* start Excerpt *

# Prevent kitty from using doggie door?



## skallal (Aug 25, 2013)

Okay, the title says it all. Let the dogs use the pet door, but keep the cat inside. Yeah right! Dream on!

If you've read my intro, you'll know I recently lost the second of two cats who were very senior. I now have a new Ragdoll kitten, and would like to keep him indoors. Yet I need to let the dogs (two Pug dogs) use the pet door at will do they can do their business. The two previous cats used the pet door also. One of them couldn't jump very high and was content to stay in the back yard. The other cat was a roamer, and somehow managed to never get hurt.

But I want to honor the contract with the breeder that says indoors only. I've considered trying a pet door that uses a device on dog collars to activate the door. I suspect a cunning kitty could slip through when the dog goes through the door. And if the pet door ever fails, one of the dogs could get trapped outside. Pugs need air conditioning in the summer and heat in the winter.

I have one idea to try a catio. There is a 10 x 20 foot section of my back yard separated by an internal fence. This area is already fenced in. So I need to find a way create a 10 x 20 foot cage with chicken wire including the top. And the dogs can still do their business in the catio.

Later I am thinking of adding cat fencing to the rest of the back yard. But for now, I need a something in a hurry before I let the new kitty have the run of the house. I have this week off from work on vacation.

* end Excerpt *
* start Supplied records *

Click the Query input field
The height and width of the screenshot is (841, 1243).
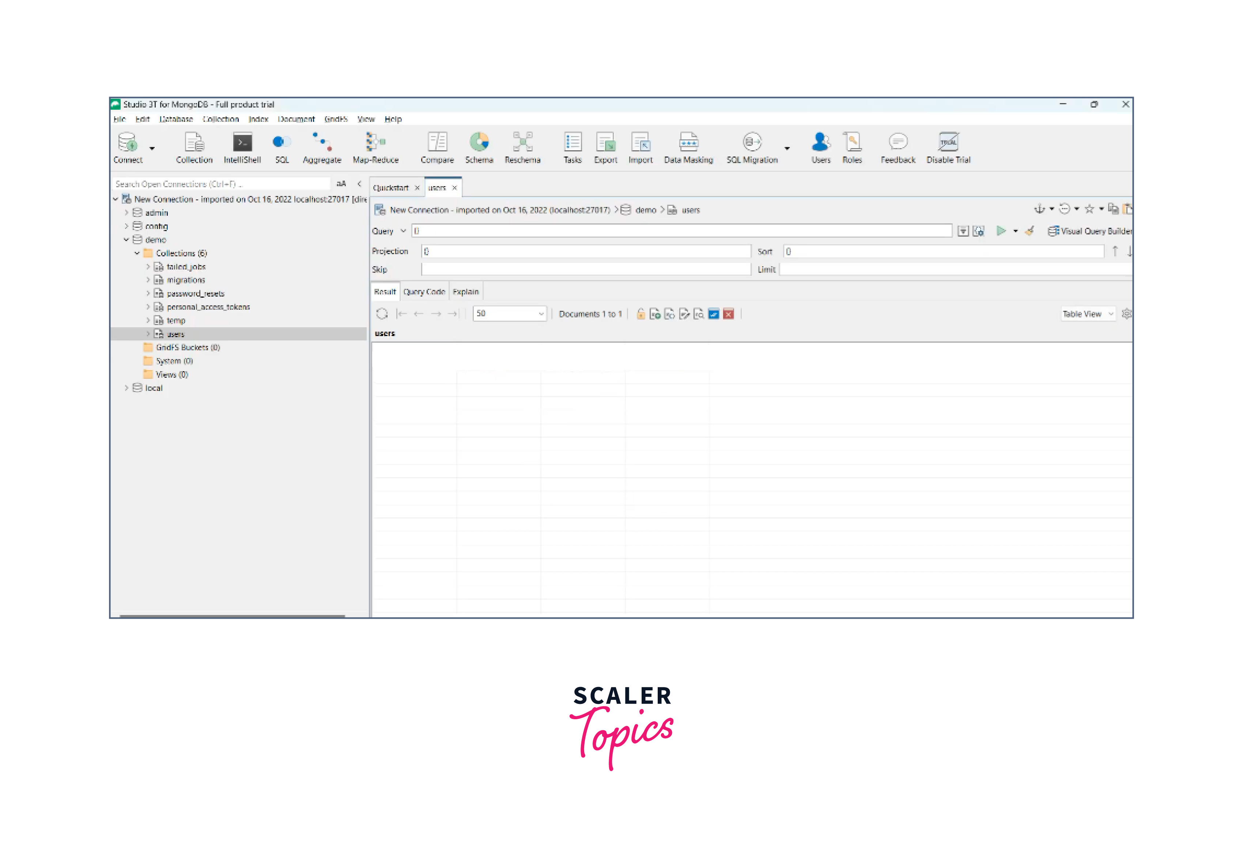(682, 231)
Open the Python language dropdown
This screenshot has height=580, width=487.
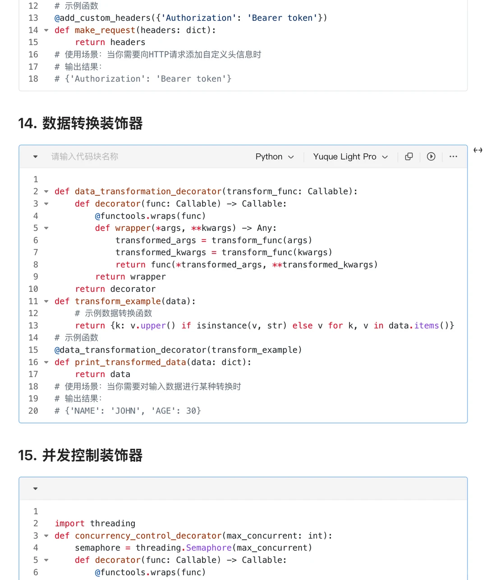pos(275,157)
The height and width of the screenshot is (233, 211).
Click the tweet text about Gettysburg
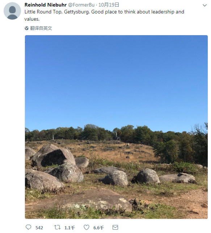point(104,15)
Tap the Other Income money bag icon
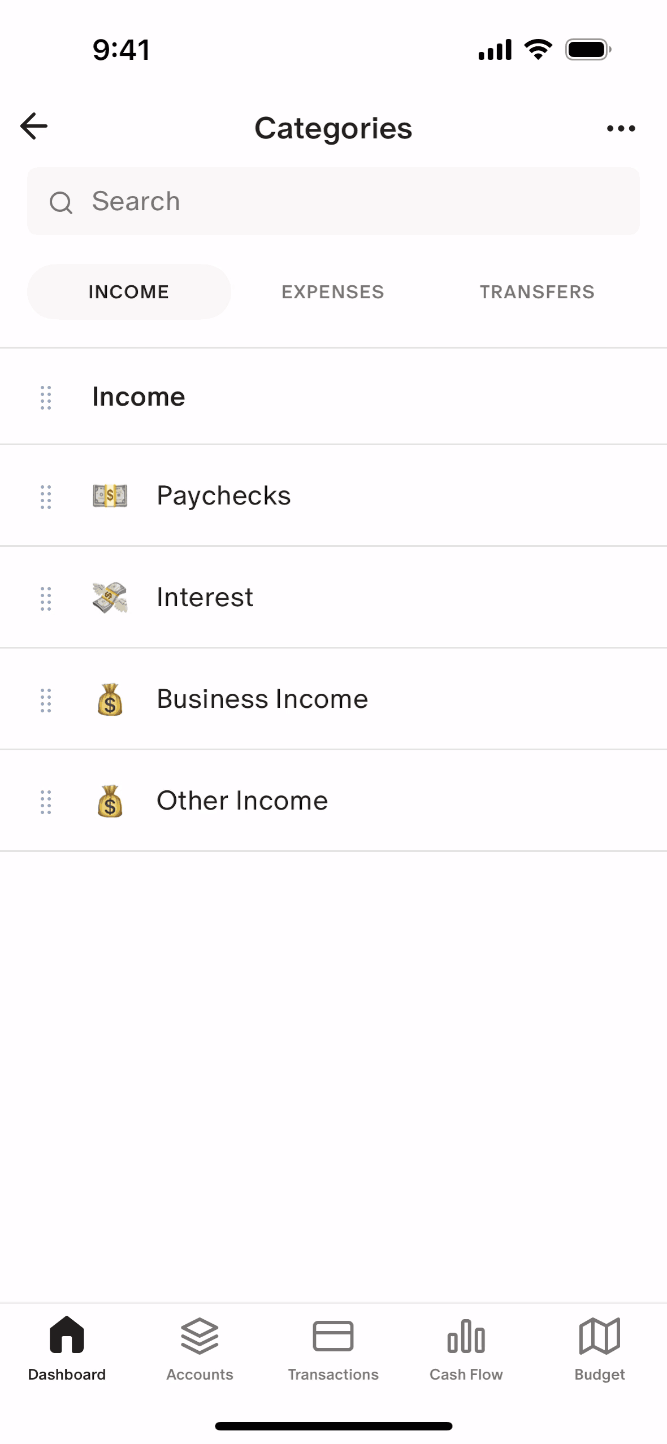The height and width of the screenshot is (1444, 667). (110, 801)
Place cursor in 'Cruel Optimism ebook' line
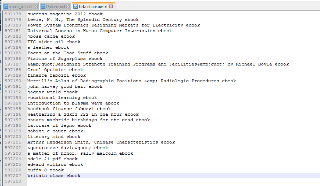Viewport: 320px width, 186px height. (55, 70)
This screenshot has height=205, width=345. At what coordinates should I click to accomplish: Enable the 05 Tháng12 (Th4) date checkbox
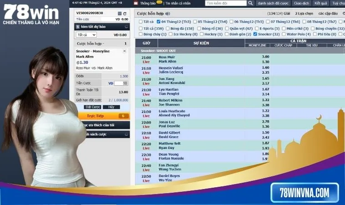click(195, 21)
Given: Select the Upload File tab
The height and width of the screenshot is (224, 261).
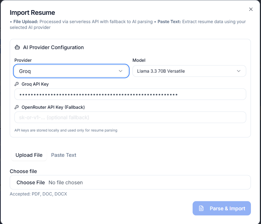Looking at the screenshot, I should [x=29, y=155].
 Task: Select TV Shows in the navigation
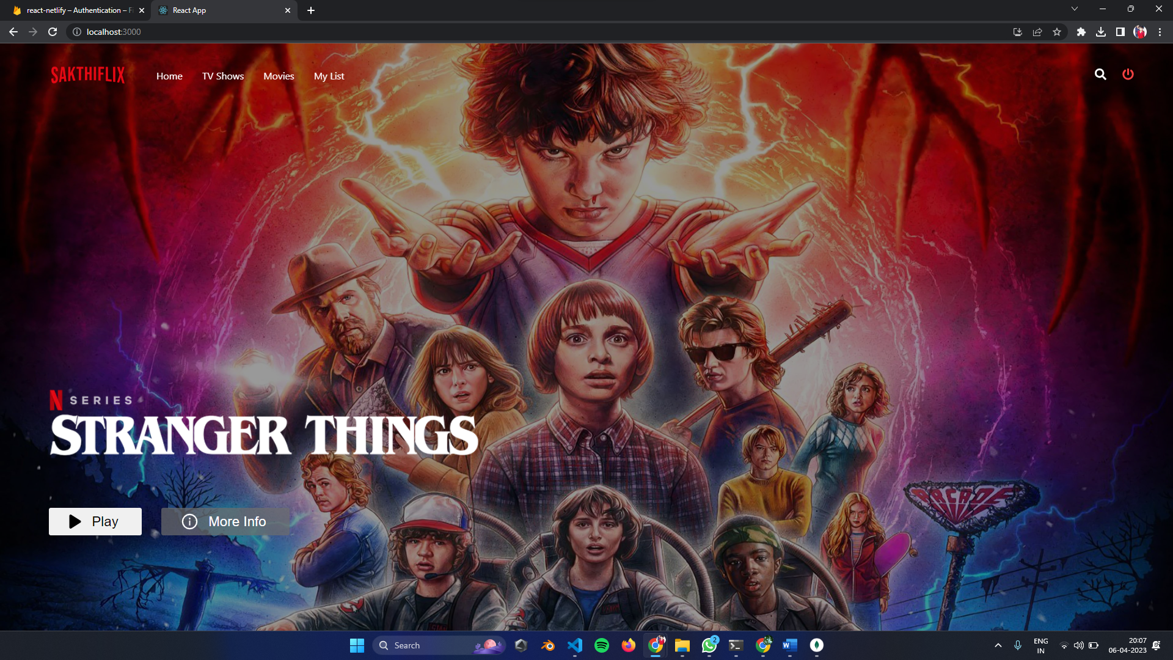(222, 76)
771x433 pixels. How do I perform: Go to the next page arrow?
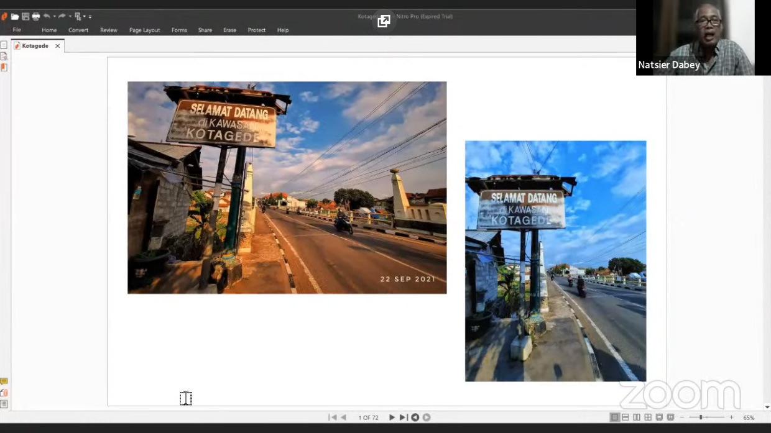tap(392, 417)
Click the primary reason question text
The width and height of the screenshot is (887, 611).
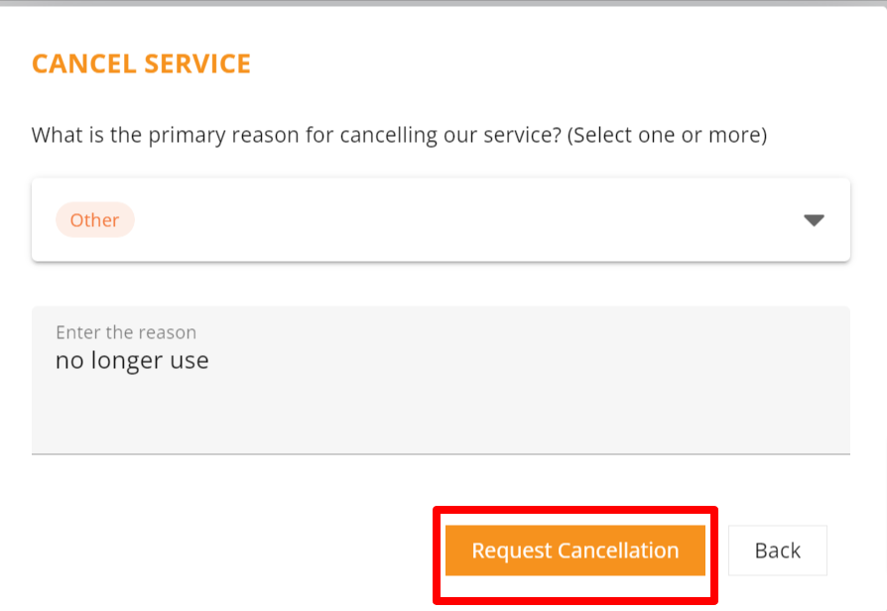click(x=298, y=135)
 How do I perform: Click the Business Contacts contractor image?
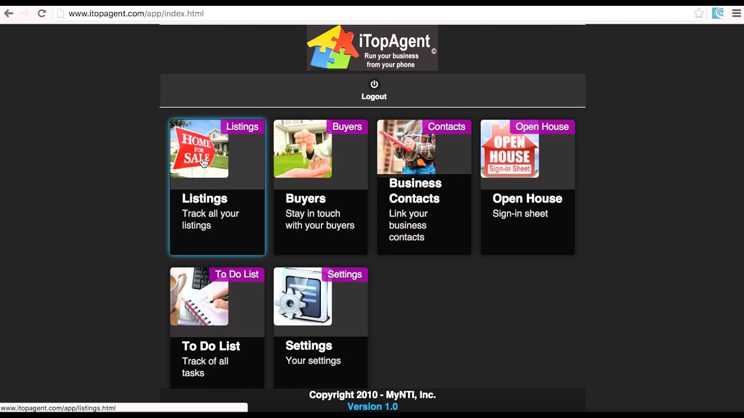click(x=406, y=147)
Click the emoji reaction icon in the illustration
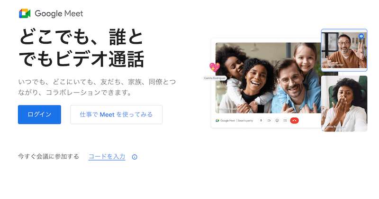The width and height of the screenshot is (379, 199). [277, 121]
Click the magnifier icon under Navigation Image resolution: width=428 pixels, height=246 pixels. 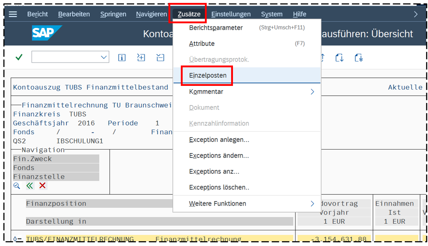17,186
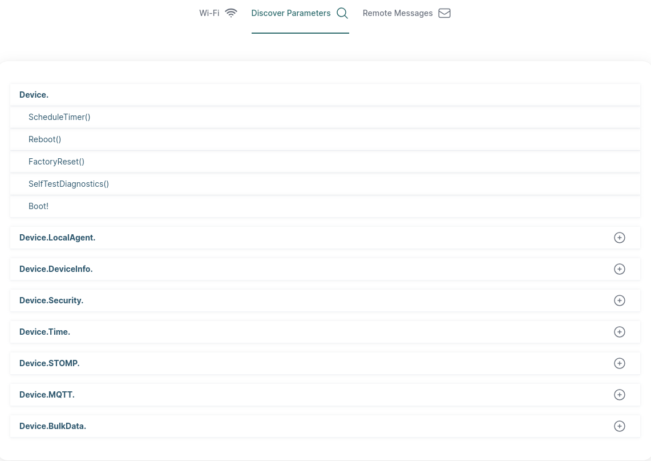Click the plus icon on Device.MQTT

click(620, 395)
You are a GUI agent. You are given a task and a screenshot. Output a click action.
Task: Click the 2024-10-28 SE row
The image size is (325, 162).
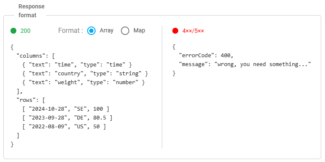point(66,109)
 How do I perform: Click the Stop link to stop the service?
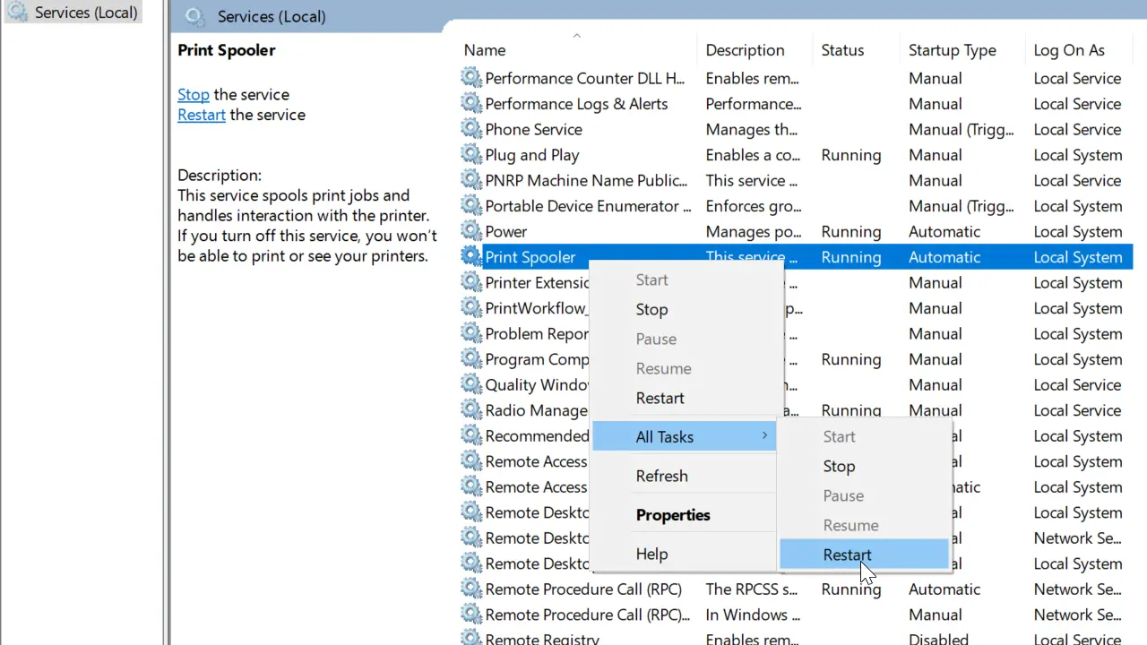[x=193, y=94]
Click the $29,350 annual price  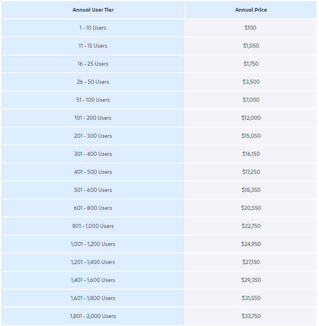click(251, 280)
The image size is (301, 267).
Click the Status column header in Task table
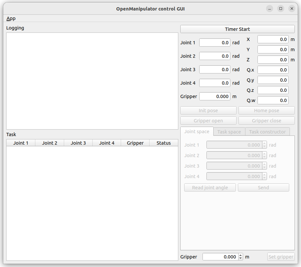tap(164, 143)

* end Supplied records *

**What you need to do:**
A) From the doggie door thread, reproduce the stretch from "I have one idea" through "in the catio.".
B) In the doggie door thread, how large is the fenced-off section of the back yard being considered for a catio?

**Set of answers:**
A)
I have one idea to try a catio. There is a 10 x 20 foot section of my back yard separated by an internal fence. This area is already fenced in. So I need to find a way create a 10 x 20 foot cage with chicken wire including the top. And the dogs can still do their business in the catio.

B) It is 10 x 20 feet.